Des tonnes de fromages, des tonnes de bananes, des milliers de paires de chaussures, des millions de pièces de vêtements…, la tendance n’est pas nouvelle mais la courbe a pris une inflexion significative. De plus en plus, nous consommons des produits importés. Certes, sur un plan purement économique, le consommateur doit y trouver son compte quelque part, mais il n’y a pas que le prix, il y a aussi la perception de qualité supérieure inhérente au produit importé, que celle-ci soit justifiée, pour la plupart des cas, ou trompeuse.
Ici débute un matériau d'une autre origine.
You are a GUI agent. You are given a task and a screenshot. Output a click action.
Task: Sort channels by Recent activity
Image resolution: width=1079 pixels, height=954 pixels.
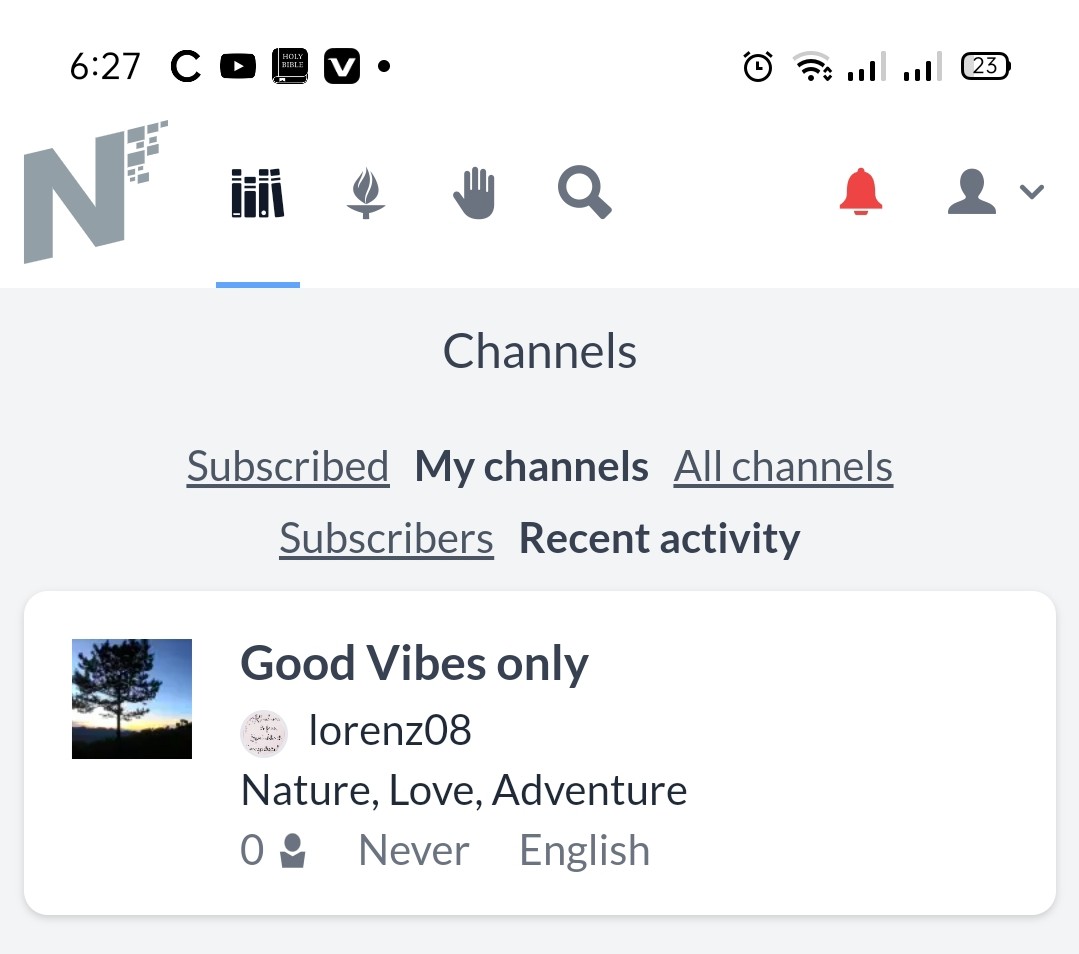(x=659, y=538)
En s’amusant à décortiquer juste l’impressionnante liste des aliments, vêtements et articles en cuir, les questions se posent de manière presque naturelle : ces produits ne nécessitant pas une technologie de pointe ni un savoir-faire inabordable, et dont une bonne partie des intrants est soit largement disponible sur le marché local, soit accessible au même prix pour tous, pourquoi le Maroc n’en produit-il plus ? Pourquoi s’est-il laissé damer le pion par la concurrence étrangère ? Pourquoi n’en produit-il pas ? Pourquoi importer du fromage «rouge» de Hollande, de France ou de nouvelle Zélande alors que le process de production en est fort simple.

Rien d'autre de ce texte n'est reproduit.